(PROMPT):
Carry on the passage about how ACTH signaling drives adrenal steroid production, starting after its last sentence.

(SELECTED PASSAGE):
▬▬▬▬▬▬▬▬▬▬
ACTH stimulation induces the release of arachidonic acid (AA) from phospholipid stores, and this fatty acid and its metabolites have been shown to enhance steroidogenesis [181, 182]. Intracellular levels of free AA are tightly regulated by not only phospholipases, such as phospholipase A₂ (PLA₂), but also by acyl-CoA synthetases and thioesterases. Most acyl-CoA synthetases exhibit a broad specificity with respect to fatty acid substrate, but acyl-CoA synthetase 4 (ACSL4) prefers AA as a substrate [183, 184]. Originally characterized as an activity in platelets [185], ACSL4 is highly expressed in steroidogenic tissues including the adrenal gland and gonads [183, 186]. The expression of Acsl4 mRNA is upregulated through a cAMP-dependent pathway , and pharmacological inhibition of ACSL4 reduces steroidogenesis in adrenocortical cell lines [187]. The hormonal regulation of steroid synthesis requires the concerted action of ACS4 and a second enzyme, mitochondrial acyl-CoA thioesterase 2 (ACOT2), which cleaves arachidonoyl-CoA into its component parts. These two enzymes constitute an AA generation/export system, which releases AA in mitochondria in response to ACTH stimulation [188]. AA is then metabolized into lipoxygenated or epoxygenated products that induce the expression of StAR [182, 187, 188].

ACTH triggers a transient increase in total protein tyrosine phosphatase (PTP) activity in zF cells and a concomitant decrease in the phosphotyrosine level of several proteins [189]. Treatment with PTP inhibitors reduces hormone-induced stimulation of steroidogenesis [153], and PTPs have been implicated in the regulation of StAR induction and cholesterol transport to the IMM [189]. One particular PTP, PTPN11, has been shown to regulate the expression of ACSL4 [190].

MAPKs have also been implicated in the action of ACTH [24]. This kinase family comprises the extracellular signal-related kinases ERK1/2 (p42/p44^mapk), the p38 MAPKs, and the p54 stress-activated JNK protein kinases [191]. MAPK targets in steroidogenic cells include HSL [76] and CYP17A1 (see later).

JAK/STAT (Janus kinase/signal transducer and activator of transcription) signaling is also activated by ACTH. Pharmacological or siRNA-mediated inhibition of JAK2 impairs ACTH-induced steroidogenesis [192]. Nuclear JAK2 regulates the amount of active CREB through tyrosine phosphorylation and prevention of proteasomal degradation, which in turn leads to transcriptional upregulation of StAR [192].
▬▬▬▬▬▬▬▬▬▬
(DATA EXTRACTS):
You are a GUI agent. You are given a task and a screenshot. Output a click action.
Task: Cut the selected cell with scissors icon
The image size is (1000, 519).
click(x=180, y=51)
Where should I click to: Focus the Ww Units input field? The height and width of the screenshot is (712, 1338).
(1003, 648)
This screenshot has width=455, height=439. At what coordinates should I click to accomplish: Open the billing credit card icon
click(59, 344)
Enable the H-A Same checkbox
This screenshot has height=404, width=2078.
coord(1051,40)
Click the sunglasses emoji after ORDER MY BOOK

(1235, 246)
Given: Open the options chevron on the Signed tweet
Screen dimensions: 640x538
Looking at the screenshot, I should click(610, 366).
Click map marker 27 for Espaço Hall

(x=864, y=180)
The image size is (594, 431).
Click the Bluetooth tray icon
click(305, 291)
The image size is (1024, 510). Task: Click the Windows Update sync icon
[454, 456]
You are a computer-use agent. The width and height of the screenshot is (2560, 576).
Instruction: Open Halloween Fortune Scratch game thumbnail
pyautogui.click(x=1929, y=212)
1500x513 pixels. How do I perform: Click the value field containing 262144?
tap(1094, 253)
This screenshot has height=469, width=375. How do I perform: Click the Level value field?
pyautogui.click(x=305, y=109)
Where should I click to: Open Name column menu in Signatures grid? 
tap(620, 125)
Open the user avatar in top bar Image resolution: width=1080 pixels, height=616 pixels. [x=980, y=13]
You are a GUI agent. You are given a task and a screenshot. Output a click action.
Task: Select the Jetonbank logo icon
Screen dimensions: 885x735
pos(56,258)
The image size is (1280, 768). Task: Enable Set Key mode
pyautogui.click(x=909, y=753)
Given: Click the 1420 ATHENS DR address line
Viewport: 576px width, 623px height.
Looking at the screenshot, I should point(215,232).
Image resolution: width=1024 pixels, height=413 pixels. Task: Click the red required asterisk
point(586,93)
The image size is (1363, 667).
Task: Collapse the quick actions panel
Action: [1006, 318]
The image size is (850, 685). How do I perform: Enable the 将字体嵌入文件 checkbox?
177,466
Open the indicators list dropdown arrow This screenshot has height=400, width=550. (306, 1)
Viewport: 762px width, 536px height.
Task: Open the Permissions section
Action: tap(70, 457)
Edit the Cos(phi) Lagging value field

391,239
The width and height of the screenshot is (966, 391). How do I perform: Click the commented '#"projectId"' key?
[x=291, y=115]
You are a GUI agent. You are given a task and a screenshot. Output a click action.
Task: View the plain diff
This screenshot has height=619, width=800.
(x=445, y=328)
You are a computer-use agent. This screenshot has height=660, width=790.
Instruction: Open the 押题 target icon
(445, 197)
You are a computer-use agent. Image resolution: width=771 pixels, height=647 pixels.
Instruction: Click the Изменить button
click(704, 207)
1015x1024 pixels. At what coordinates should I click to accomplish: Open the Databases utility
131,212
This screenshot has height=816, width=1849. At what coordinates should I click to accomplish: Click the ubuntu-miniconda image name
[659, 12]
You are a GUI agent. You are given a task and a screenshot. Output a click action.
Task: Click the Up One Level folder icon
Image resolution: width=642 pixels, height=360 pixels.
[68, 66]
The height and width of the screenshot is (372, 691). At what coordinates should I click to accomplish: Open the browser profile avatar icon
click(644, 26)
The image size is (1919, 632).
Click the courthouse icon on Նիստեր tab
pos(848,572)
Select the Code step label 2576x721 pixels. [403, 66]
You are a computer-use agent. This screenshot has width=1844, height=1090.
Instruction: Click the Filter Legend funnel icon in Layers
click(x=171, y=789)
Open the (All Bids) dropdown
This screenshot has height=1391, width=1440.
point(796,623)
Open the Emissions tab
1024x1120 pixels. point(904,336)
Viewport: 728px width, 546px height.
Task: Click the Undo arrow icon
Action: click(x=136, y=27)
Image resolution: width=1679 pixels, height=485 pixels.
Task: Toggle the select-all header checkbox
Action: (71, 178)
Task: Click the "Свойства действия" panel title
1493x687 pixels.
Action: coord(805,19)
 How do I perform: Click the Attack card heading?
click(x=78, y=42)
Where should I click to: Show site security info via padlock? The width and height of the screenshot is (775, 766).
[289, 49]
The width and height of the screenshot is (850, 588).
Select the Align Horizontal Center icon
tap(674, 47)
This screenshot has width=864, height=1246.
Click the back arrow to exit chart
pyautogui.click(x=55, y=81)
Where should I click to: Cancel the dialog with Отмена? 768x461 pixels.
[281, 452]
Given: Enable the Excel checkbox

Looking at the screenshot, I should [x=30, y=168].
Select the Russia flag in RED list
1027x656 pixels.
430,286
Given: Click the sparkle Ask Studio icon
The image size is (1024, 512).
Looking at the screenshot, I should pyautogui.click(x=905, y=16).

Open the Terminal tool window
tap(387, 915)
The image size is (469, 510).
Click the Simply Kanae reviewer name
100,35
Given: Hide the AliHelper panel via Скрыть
▬▬▬▬▬▬▬▬▬▬
(REPLY TO THE TASK):
Although ACTH is the principal stimulus for glucocorticoid secretion , there are several ACTH-independent mechanisms that regulate cortisol release from the adrenal cortex. A variety of neuropeptides, neurotransmitters, and cytokines bind receptors on the surface of zF cells and modulate glucocorticoid secretion [193]. Additionally, factors secreted by endothelial cells and adipocytes influence the secretion of adrenal steroids [194, 195]. The close anatomical relationship among adrenocortical cells, medullary chromaffin cells, and nerve endings facilitates paracrine modulation of adrenal secretion of glucocorticoids [193].

In addition to regulating cortisol secretion in zF cells, ACTH can induce aldosterone production in the zG. As in the zF, ACTH acts on zG cells by binding to its receptor, MCR2, and activating AC via G_s [17]. This leads to increased cAMP/PKA signaling, which facilitates the movement of cholesterol from the OMM to the IMM and activates transcription of key steroidogenic genes. Binding of ACTH to its receptor also impacts the electrical properties of zG cells [24].

The zG controls extracellular fluid volume and salt balance as part of the renin-angiotensin-aldosterone system [17, 23]. Renin is a protease secreted by the juxtaglomerular apparatus of the kidney in response to extracellular fluid depletion, low sodium concentrations, or hypotension. Renin cleaves angiotensinogen, a glycoprotein constitutively secreted into the serum by the liver, yielding the decapeptide angiotensin I (Ang I). Angiotensin-converting enzyme (ACE), a protein expressed on the surface of pulmonary and renal endothelial cells, subsequently converts Ang I into to the vasoactive octapeptide Ang II.